• [What needs to be done]
Some lines of these records may hold the word "Band"; state how many, using only the number.

• [Given data]
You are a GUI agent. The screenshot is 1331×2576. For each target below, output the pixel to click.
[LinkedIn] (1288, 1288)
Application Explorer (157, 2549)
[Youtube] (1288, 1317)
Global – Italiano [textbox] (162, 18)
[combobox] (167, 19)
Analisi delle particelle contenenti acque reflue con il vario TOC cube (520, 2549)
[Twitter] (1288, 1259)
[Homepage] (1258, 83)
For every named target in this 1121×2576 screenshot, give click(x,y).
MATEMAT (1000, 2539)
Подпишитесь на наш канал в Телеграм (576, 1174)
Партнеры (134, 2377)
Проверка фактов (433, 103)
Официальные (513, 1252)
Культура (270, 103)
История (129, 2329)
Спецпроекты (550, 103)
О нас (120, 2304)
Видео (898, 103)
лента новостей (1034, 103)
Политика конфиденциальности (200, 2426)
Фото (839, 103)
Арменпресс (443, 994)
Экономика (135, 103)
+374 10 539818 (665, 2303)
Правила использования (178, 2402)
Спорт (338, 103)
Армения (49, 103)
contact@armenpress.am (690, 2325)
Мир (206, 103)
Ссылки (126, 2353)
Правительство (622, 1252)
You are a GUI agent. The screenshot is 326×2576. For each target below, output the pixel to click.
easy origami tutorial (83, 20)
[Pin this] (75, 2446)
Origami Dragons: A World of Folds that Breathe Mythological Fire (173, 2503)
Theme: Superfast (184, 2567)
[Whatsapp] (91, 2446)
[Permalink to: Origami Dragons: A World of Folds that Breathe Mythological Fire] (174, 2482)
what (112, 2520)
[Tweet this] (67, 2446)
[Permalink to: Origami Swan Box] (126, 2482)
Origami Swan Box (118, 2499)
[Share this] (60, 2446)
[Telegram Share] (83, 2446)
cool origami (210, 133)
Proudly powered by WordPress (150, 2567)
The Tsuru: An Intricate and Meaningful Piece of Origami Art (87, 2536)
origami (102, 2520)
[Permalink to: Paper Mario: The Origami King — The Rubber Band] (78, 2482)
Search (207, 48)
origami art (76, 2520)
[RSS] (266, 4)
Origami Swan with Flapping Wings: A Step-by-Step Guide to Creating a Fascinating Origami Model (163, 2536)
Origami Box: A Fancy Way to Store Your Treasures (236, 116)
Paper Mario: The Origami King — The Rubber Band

• [Task response]
2